It seems updating depending job kat_comp is the issue.
Even the ancient flag on kat_comp input does not change anything.
EDIT
Here is part of the pipeline.
As #TroyComi was suggesting the last development version (5.26.1+26.gc2e2b501.dirty) solves the issue of the ancient directive.

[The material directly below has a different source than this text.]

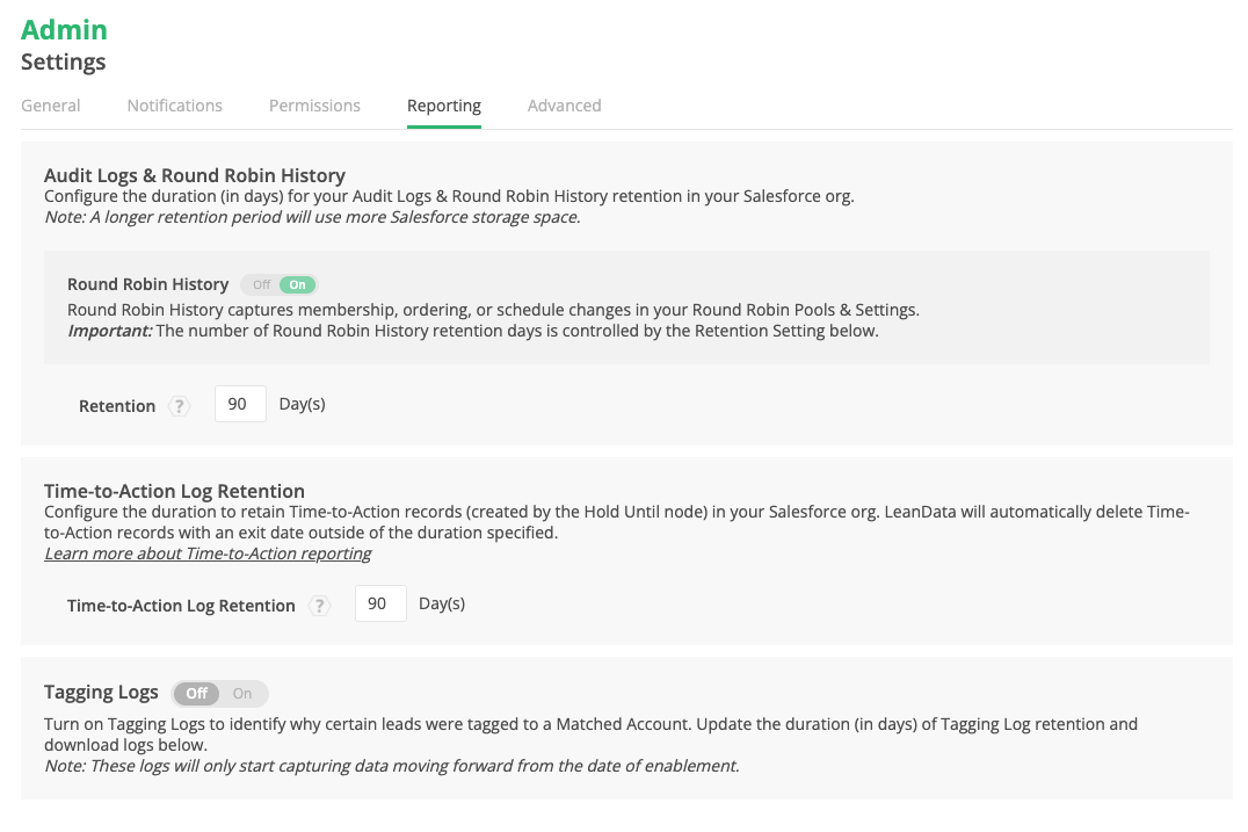Image resolution: width=1248 pixels, height=832 pixels.
Task: Click the Off side of Tagging Logs toggle
Action: [197, 693]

When removing the ancient directive rules are still executed.
rule all:
"results/kat/tros_v5/tros_v5_spectra.pdf"
checkpoint split_fa_augustus:
input:
"results/fasta/{sample}_v4.pseudohap.fasta.gz"
output:
"results/agouti/{sample}/{sample}_v4.pseudohap.fa",
directory("results/agouti/{sample}/split")
params:
split_size = 50000000
conda:
"../envs/augustus.yaml"
shell:
"""
zcat {input} > {output[0]}
mkdir {output[1]}
splitMfasta.pl {output[0]} \
--outputpath={output[1]} --minsize={params.split_size}
"""
rule augustus:
input:
"results/agouti/{sample}/split/{sample}_v4.pseudohap.split.{i}.fa"
output:
"results/agouti/{sample}/split/pred_{i}.gff3"
conda:
"../envs/augustus.yaml"
shell:
"""
augustus --gff3=on --species=caenorhabditis {input} > {output}
"""
def aggregate_input_gff3(wildcards):
checkpoint_output = checkpoints.split_fa_augustus.get(**wildcards).output[1]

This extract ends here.